Mossy fibers carry signals along nerve pathways into the cerebellum. Messages from these neurons play an important role in motor coordination, mediated by specialized structures called Purkinje cells. This term is also used to refer to a different kind of structure inside the hippocampus. Despite the similarity of the names, they perform different functions and are not related. The type of fiber under discussion may be made clear from the context, since they are in different regions of the brain.
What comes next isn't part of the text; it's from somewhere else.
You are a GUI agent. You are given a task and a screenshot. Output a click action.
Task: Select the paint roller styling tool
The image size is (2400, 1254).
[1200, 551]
Each mossy fiber has a number of projections with bulbous tips which give it the appearance of a fruiting moss when it’s stained and viewed under a microscope. These tips communicate with granule cells in the cerebellum, which can in turn fire the Purkinje cells. The result can be a triggered movement to respond to a stimulus, such as an adjustment to the position of the hands in order to grasp something, or a jerk back to avoid an unpleasant stimulus like extreme cold or heat. Constant communication between different parts of the brain allows for seamless coordination in complex tasks.
Several pathways to the cerebellum contain mossy fibers. They follow the route taken by the spinal cord, signals from the cerebral cortex, and vestibular nerve, for example. Each pathway allows mossy fibers to carry signals of importance for cerebellar function. These can include things like feedback from the vestibular system to help the brain understand the body’s position in space as well as signals carried up the spinal cord as nerves respond to stimuli like physical sensations.
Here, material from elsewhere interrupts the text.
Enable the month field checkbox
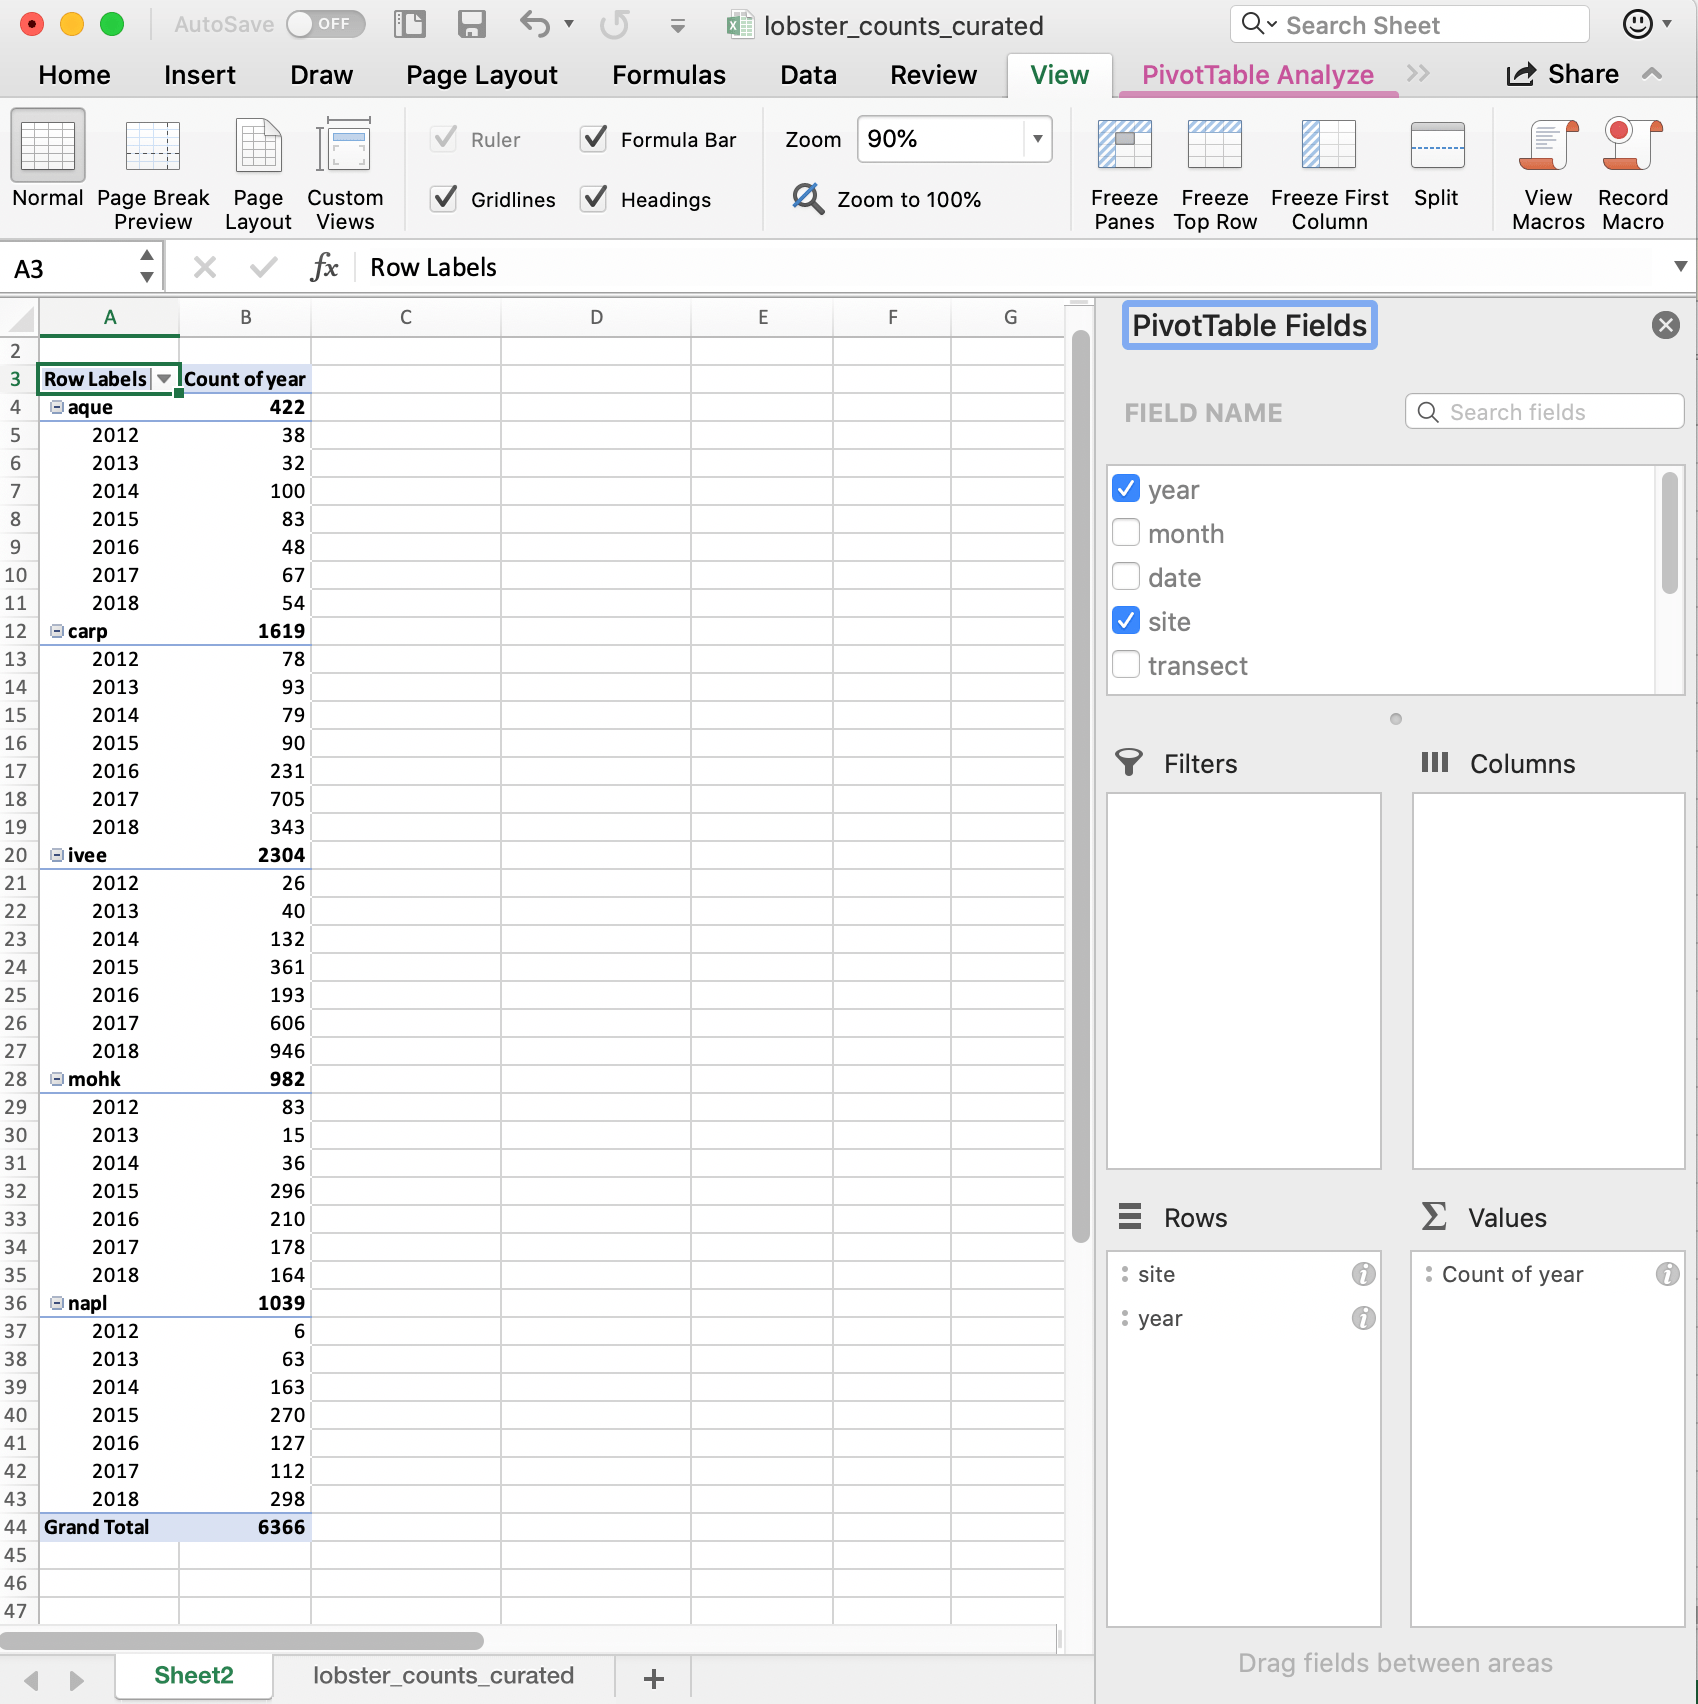 coord(1126,533)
In the hippocampus, the mossy fibers contain dentate granule cells, which play an excitatory role in certain neurological processes. They appear to be closely connected with spatial learning. Research has also demonstrated that these hippocampal cells can be involved in epilepsy. Patients with epilepsy may have mossy fibers with unusually long axons that arrange themselves to form abnormal pathways that can trigger and sustain seizures.
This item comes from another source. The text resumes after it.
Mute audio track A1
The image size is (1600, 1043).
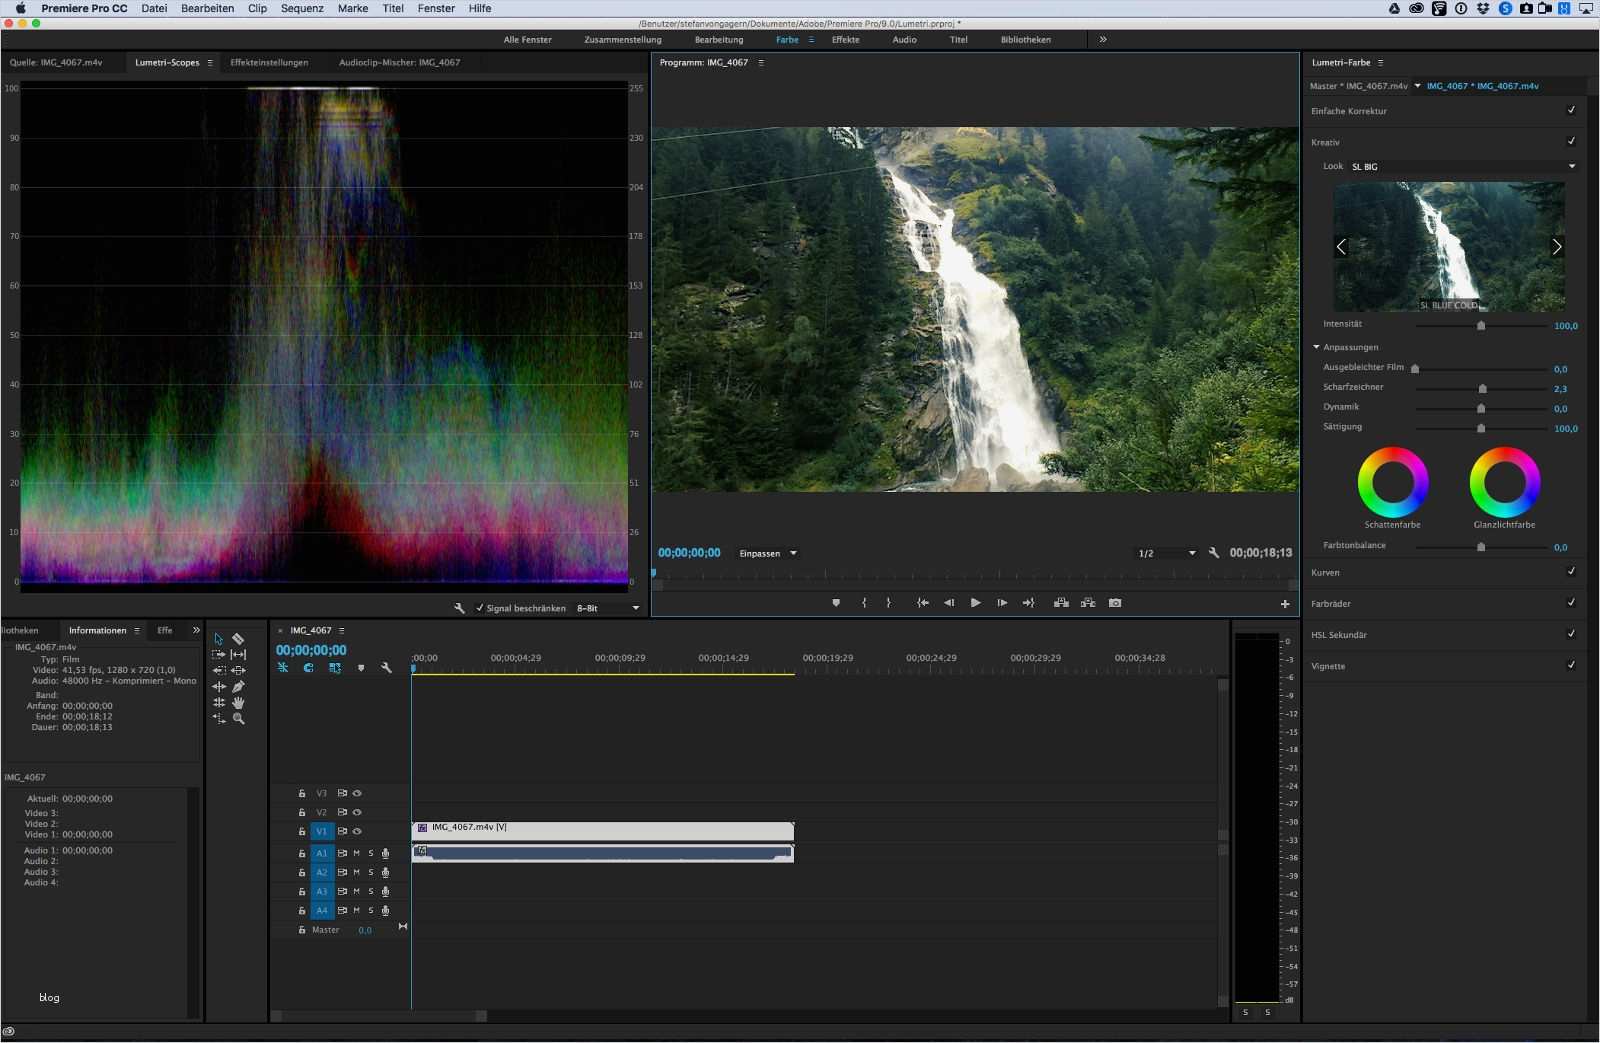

Neuroanatomy, as the study of the anatomy of the brain is known, can be a complex subject. Researchers work with tools like stains and microscopy to identify different kinds of cells and trace the pathways they follow in the brain. They also take advantage of functional imaging studies to see which cells fire in response to specific stimuli, to learn more about how the brain functions. Understanding cell types and their role in the brain can provide insight into neurological conditions, explaining how people get sick and which kinds of treatments might help them.